La Repubblica - MARTEDÌ, 15 FEBBRAIO 2005
Pagina V - Bologna
LA PROTESTA
Lunedì prossimo occuperanno simbolicamente il rettorato. L´invito della Grignaffini
I ricercatori sempre in lotta accolti nella Fabbrica di Prodi
ILARIA VENTURI
LA protesta dei ricercatori entra nella Fabbrica di
Prodi. E´ Giovanna Grignaffini ad aprire la porta: «In questi anni c´è stato un
lavoro comune e condiviso che ci consente di avere un bel pacchetto sul tema
della riforma universitaria da portare alla fabbrica del programma». La
deputata diesse propone una giornata al capannone di Corticella, il think tank dell´Unione,
sul riordino dello stato giuridico dei docenti. Il disegno di legge andrà in
discussione il 21 febbraio alla Camera e per quel giorno i ricercatori, precari
e non, annunciano l´occupazione simbolica del rettorato in via Zamboni così
come avverrà in altri Atenei italiani. «Purtroppo siamo rimasti soli - dice
sconsolato Marco Carricato, voce del coordinamento bolognese dei ricercatori -
il governo su questa riforma non è più isolato, ora siamo più preoccupati
perché la conferenza dei rettori sta andando verso una strada simile a quella
indicata dal governo introducendo la figura dell´aggregato alla ricerca, una
sorta di portaborse che riporta indietro nel tempo l´accademia, una figura
indefinita che non avrà accesso ai fondi di ricerca e sarà senza rappresentanza
negli atenei». I ricercatori (dai dottori di ricerca ai precari) hanno
incontrato ieri i parlamentari di sinistra Grignaffini, Paolo Cento (Verdi) e
Titti De Simone (Rifondazione) per una conferenza stampa congiunta. Un asse che
tenterà di bloccare il provvedimento, senza risparmiare critiche ai rettori, ma
non solo.
«Non vorrei fare questa battaglia senza che poi nel 2006 si trovi una risposta
programmatica», dice Cento. Titti De Simone è dura: «E´ molto negativo
l´atteggiamento della conferenza dei rettori. Noi lavoravamo su un testo di
legge mentre la Crui trattava in separata sede con il ministro. Per un piatto
di lenticchie si è frammentata la lotta». I ricercatori chiamano in causa anche
il rettore dell´Alma Mater che nei giorni scorsi ha ritirato le dimissioni dal
comitato di presidenza della Crui a seguito di una frase inserita in un
successivo documento a tutela di un nuovo e unico ruolo dei ricercatori.

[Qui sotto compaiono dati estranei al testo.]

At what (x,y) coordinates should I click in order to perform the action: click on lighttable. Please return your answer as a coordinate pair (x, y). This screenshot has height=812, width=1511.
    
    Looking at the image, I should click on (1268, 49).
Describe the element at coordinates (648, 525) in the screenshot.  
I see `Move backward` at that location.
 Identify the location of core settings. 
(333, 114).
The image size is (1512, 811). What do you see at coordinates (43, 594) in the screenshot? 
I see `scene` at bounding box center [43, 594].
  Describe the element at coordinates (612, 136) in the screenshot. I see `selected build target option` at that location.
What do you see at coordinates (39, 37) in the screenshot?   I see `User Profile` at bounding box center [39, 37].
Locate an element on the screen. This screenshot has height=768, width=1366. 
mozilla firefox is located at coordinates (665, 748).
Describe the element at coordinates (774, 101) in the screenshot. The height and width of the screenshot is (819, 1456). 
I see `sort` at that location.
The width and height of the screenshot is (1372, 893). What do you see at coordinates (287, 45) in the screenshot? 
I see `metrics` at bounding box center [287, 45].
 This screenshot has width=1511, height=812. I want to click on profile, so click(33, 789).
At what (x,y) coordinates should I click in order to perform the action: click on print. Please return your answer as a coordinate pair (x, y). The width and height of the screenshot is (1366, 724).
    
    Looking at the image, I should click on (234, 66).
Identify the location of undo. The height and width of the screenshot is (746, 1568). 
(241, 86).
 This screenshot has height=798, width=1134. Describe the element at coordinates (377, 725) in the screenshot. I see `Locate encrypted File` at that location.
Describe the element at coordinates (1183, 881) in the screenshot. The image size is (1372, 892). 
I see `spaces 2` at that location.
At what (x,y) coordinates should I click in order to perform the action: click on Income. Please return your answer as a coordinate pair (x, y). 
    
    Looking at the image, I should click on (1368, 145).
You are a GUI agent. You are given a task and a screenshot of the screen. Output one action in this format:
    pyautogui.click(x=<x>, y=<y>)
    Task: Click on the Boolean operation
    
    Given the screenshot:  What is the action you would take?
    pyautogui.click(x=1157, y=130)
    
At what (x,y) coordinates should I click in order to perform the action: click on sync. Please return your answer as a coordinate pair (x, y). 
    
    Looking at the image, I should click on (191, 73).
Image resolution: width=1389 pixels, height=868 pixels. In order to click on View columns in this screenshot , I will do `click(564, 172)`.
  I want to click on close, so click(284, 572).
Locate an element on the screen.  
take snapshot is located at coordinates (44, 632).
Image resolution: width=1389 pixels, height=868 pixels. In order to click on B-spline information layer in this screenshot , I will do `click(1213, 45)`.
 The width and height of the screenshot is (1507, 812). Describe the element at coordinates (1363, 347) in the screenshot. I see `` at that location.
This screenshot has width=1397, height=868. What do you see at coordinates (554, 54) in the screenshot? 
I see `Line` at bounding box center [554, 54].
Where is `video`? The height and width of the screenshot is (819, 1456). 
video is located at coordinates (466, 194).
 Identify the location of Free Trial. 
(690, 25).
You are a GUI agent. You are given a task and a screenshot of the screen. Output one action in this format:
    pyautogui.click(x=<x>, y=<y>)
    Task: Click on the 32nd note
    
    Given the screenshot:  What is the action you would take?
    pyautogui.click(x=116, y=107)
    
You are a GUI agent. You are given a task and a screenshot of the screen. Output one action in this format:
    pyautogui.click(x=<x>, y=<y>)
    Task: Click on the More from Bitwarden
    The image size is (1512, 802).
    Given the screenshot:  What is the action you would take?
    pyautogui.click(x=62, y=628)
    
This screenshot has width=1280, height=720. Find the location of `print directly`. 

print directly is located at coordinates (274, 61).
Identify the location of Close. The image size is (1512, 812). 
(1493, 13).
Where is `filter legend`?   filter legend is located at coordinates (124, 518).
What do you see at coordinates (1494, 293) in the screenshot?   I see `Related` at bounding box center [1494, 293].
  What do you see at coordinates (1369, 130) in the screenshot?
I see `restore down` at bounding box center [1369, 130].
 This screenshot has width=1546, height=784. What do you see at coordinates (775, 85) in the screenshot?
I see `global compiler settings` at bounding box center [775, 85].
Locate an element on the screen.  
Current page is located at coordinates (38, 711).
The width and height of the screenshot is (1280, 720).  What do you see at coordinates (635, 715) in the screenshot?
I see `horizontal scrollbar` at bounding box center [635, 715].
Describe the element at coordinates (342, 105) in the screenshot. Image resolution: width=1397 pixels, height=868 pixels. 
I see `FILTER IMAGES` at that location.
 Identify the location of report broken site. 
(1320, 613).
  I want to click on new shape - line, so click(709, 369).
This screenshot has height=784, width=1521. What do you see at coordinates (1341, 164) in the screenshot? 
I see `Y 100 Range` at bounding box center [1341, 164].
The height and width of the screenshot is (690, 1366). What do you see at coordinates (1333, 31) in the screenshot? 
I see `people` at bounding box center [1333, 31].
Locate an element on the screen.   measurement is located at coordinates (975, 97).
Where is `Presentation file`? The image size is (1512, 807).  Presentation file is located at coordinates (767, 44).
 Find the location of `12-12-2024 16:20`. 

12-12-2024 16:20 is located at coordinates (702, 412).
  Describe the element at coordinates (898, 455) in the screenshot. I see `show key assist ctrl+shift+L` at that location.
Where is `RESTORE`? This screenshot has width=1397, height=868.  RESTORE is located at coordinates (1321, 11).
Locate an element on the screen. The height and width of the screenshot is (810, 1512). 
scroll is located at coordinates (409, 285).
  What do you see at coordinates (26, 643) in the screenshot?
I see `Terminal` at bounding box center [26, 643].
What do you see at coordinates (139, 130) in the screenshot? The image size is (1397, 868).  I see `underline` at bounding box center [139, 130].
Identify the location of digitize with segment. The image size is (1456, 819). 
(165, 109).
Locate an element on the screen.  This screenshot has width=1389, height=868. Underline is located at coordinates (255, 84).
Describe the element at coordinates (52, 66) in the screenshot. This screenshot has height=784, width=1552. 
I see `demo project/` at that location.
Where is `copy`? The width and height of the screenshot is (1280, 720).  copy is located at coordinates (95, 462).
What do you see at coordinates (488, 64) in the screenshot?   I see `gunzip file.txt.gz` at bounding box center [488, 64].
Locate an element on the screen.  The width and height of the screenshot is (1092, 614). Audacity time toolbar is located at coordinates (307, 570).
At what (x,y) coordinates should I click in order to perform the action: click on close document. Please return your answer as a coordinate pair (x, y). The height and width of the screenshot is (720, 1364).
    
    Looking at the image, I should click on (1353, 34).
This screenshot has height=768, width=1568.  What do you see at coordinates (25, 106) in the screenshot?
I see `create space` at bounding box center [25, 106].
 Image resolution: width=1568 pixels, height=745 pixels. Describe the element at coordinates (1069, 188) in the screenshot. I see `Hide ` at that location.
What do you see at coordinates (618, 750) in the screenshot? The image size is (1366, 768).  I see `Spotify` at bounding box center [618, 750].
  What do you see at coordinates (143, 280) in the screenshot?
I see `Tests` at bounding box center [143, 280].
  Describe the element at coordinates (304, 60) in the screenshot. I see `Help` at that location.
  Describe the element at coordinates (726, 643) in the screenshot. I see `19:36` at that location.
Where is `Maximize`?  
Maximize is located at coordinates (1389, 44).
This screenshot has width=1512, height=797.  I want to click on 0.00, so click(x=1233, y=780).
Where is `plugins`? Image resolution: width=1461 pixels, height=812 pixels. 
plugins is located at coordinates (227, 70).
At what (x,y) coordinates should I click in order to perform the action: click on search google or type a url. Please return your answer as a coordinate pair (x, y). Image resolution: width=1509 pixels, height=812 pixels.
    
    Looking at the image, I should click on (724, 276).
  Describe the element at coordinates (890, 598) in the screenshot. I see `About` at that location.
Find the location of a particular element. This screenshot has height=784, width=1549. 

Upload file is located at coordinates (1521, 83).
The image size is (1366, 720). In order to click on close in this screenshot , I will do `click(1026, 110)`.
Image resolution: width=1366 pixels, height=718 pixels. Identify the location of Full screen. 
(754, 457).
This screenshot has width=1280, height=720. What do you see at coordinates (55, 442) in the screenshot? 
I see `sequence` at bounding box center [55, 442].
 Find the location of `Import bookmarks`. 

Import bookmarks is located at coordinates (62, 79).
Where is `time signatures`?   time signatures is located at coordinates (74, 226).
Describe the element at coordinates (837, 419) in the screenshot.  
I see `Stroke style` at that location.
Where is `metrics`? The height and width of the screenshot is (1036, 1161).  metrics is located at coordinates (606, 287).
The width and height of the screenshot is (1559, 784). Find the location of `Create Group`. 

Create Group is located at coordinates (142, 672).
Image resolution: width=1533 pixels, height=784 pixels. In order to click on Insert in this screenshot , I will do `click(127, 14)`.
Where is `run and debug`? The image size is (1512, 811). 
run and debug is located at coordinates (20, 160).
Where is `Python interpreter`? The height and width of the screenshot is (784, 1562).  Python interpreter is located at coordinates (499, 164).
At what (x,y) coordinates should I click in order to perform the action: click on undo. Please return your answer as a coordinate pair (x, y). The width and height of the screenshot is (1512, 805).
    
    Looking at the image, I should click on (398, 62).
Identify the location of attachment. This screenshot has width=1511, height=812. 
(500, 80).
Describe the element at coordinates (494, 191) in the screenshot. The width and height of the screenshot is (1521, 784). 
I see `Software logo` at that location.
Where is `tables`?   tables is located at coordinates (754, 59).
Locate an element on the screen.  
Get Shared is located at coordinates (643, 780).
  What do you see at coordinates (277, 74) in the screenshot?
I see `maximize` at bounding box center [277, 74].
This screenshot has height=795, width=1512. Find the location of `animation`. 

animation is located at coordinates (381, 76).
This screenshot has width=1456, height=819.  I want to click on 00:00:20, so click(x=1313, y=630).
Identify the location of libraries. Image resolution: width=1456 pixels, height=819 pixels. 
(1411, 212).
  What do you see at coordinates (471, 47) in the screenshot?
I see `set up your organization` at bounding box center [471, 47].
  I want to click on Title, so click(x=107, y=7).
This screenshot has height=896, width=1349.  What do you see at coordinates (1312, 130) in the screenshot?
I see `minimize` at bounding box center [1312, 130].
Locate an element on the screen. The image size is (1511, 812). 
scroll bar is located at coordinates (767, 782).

«Quella frase non ci fa stare tranquilli, anche perché tutelerebbe solo chi è già
dentro - spiega Carricato - da parte dell´università aspettiamo ancora una
risposta». Per Grignaffini fa ancora testo ciò che i rettori dissero in
Commissione cultura: se è cambiato qualcosa «lo vengano a dire in Parlamento».
Ai rappresentanti di almeno seimila universitari bolognesi precari, i deputati
promettono: «Il nostro impegno sarà totale per rallentare e bloccare il
provvedimento».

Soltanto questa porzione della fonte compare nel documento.